» Text excerpt

--

Customized “Apples to Apples” and “Cards Against Humanity” Games for Online Classes

By Asya Vaisman Schulman, Yiddish Book Center

Asya Vaisman Schulman

Playing modified versions of card-based party games like “Cards Against Humanity” or “Apples to Apples” can allow students to practice the target language in a structured but fun way. By creating custom card decks, teachers can reinforce vocabulary and grammatical structures while engaging students in an activity that allows them to express themselves with silly or serious answers. In an online classroom, these games can be played on the (not) All Bad Cards platform, which allows users to create their own custom card decks and play the game at private tables.

Basic information

Name of tool (not) All Bad Cards
URL https://not.allbad.cards/
Primary purpose of tool Play interactive card games similar to “Cards Against Humanity” or “Apples to Apples”
Cost Free with ads (Premium option available for a small fee)

--

» Data extracts
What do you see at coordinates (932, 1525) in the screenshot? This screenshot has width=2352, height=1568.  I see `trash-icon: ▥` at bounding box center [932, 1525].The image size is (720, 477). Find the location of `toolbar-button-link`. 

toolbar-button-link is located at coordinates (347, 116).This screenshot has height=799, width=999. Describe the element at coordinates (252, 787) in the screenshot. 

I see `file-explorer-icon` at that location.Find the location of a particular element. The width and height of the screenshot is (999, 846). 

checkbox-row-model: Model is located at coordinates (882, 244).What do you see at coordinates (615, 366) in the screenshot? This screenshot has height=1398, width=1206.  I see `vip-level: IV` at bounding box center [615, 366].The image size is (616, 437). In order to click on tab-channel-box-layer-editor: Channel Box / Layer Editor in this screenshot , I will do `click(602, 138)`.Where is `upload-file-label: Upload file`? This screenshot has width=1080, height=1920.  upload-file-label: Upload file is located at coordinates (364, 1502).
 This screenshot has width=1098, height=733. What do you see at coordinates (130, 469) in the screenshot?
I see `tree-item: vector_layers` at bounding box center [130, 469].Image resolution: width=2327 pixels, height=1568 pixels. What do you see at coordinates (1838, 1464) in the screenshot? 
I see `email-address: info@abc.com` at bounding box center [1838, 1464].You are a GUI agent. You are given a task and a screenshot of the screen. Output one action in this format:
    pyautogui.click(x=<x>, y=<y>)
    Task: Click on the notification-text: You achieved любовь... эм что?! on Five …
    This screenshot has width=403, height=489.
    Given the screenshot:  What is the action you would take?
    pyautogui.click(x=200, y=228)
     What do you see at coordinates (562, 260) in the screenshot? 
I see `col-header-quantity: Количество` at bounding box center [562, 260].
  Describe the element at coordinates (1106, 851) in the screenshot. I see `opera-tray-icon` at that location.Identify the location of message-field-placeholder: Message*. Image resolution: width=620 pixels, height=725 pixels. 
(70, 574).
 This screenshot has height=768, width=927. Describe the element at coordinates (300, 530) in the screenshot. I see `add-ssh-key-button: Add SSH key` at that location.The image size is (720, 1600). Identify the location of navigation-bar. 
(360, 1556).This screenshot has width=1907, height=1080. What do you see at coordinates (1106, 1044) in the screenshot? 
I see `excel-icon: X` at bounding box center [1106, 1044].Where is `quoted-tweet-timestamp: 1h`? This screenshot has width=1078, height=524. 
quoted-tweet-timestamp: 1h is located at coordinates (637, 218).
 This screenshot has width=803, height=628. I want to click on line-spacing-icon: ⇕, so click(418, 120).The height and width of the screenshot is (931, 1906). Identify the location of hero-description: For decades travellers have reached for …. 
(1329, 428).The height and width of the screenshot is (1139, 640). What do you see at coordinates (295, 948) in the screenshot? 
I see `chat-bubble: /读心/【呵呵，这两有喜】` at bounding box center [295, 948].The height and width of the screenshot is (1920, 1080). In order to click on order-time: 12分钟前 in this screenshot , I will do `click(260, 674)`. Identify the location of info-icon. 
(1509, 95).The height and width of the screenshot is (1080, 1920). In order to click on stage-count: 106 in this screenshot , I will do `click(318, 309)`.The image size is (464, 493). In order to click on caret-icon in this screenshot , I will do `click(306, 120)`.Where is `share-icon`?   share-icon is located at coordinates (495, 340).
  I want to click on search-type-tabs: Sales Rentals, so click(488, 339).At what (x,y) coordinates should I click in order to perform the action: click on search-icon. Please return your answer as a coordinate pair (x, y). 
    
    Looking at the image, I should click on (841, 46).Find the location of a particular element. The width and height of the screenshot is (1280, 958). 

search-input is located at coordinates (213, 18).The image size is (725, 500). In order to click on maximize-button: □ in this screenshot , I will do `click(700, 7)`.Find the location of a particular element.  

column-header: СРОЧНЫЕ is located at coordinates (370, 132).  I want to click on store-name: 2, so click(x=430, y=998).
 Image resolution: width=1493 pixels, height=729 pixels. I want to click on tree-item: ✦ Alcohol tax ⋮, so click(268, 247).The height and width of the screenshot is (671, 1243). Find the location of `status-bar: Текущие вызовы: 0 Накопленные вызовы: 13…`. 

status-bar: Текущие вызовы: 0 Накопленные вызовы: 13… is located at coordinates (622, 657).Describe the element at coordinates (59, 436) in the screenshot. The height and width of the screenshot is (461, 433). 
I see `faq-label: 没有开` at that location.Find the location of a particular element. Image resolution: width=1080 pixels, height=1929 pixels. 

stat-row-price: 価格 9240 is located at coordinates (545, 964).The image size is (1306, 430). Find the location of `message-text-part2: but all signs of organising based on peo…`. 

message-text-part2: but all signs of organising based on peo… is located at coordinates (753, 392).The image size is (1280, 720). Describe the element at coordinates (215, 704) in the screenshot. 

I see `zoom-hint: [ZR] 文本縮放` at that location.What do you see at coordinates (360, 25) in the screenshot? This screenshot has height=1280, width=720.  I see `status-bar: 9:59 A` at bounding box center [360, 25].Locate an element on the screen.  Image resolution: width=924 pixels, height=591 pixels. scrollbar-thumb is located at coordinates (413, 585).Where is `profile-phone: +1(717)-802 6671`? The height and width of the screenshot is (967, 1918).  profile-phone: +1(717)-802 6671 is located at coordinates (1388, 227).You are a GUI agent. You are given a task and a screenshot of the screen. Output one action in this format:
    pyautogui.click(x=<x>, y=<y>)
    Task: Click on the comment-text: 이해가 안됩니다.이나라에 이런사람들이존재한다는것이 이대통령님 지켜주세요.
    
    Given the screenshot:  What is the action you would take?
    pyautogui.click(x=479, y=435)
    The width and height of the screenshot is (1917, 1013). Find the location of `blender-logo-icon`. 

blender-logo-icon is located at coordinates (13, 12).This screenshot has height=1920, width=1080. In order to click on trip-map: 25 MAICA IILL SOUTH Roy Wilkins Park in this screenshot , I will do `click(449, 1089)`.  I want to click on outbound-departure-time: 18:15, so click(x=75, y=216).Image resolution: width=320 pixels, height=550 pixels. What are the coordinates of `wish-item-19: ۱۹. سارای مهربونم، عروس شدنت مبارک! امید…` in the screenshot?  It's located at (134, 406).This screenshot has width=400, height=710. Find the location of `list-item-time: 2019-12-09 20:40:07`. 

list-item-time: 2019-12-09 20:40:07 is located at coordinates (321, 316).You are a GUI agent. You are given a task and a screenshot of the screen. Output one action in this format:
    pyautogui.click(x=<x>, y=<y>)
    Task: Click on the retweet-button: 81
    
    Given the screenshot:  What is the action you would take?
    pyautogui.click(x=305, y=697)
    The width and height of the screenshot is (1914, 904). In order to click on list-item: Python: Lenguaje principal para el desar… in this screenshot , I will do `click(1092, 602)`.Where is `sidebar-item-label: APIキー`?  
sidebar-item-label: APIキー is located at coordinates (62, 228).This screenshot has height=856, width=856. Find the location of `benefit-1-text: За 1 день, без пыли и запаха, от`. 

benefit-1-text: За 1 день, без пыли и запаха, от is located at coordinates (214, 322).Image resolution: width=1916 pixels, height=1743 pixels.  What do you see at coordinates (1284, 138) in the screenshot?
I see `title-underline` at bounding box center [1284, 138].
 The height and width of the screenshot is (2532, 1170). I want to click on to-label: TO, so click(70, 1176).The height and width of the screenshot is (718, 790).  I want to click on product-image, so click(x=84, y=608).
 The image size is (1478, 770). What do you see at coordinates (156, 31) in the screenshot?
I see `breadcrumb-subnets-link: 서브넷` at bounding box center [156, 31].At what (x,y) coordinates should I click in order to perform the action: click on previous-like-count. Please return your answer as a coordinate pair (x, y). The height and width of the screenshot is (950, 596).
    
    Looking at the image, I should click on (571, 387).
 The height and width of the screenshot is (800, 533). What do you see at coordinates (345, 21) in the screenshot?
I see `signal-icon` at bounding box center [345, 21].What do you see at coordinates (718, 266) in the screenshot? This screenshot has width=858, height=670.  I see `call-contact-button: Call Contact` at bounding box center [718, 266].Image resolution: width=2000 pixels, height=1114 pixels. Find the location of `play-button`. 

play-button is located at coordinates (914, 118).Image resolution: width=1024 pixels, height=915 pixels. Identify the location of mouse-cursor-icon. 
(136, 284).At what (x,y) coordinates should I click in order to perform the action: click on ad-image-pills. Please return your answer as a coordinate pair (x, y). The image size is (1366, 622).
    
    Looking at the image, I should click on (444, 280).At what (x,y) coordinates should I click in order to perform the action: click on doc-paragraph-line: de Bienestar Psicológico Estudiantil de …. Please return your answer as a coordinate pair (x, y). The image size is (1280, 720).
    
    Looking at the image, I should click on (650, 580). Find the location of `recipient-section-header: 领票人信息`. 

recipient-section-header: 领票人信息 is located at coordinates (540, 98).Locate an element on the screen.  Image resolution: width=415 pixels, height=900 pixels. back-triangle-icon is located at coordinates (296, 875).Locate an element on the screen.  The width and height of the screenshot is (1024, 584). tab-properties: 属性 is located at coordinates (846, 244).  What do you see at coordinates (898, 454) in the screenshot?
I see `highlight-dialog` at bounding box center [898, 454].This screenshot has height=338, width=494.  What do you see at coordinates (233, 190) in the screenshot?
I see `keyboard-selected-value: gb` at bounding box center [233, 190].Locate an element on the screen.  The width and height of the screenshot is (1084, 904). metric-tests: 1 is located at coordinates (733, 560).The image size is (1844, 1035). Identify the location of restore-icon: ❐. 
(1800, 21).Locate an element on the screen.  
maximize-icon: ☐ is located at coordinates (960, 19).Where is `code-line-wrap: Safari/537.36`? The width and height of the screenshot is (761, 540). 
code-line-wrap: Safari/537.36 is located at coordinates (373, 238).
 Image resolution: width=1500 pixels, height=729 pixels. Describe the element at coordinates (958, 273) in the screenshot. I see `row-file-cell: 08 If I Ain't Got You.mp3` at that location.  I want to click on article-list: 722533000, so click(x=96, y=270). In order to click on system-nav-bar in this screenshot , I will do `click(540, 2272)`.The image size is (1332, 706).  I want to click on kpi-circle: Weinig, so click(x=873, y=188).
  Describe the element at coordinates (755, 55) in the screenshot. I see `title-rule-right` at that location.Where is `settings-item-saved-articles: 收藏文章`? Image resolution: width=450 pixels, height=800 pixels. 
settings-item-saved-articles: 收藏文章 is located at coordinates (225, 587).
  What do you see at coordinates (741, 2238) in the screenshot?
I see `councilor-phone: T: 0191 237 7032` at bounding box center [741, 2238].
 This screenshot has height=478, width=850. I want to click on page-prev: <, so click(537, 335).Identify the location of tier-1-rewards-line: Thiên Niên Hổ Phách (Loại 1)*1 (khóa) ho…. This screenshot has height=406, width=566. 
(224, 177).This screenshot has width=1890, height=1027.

--

» Directions
1: According to the text on custom card games for online classes, why can teachers use the (not) All Bad Cards platform to run these games online? Answer in one to three sentences.
2: Can you copy the stretch of the text on custom card games from "Playing modified versions" through "a small fee)" word for word?
The lines after the text are separate material.

» Exercise responses
1: The platform lets users create their own custom card decks. It also lets them play the game at private tables.

2:
Playing modified versions of card-based party games like “Cards Against Humanity” or “Apples to Apples” can allow students to practice the target language in a structured but fun way. By creating custom card decks, teachers can reinforce vocabulary and grammatical structures while engaging students in an activity that allows them to express themselves with silly or serious answers. In an online classroom, these games can be played on the (not) All Bad Cards platform, which allows users to create their own custom card decks and play the game at private tables.

Basic information

Name of tool (not) All Bad Cards
URL https://not.allbad.cards/
Primary purpose of tool Play interactive card games similar to “Cards Against Humanity” or “Apples to Apples”
Cost Free with ads (Premium option available for a small fee)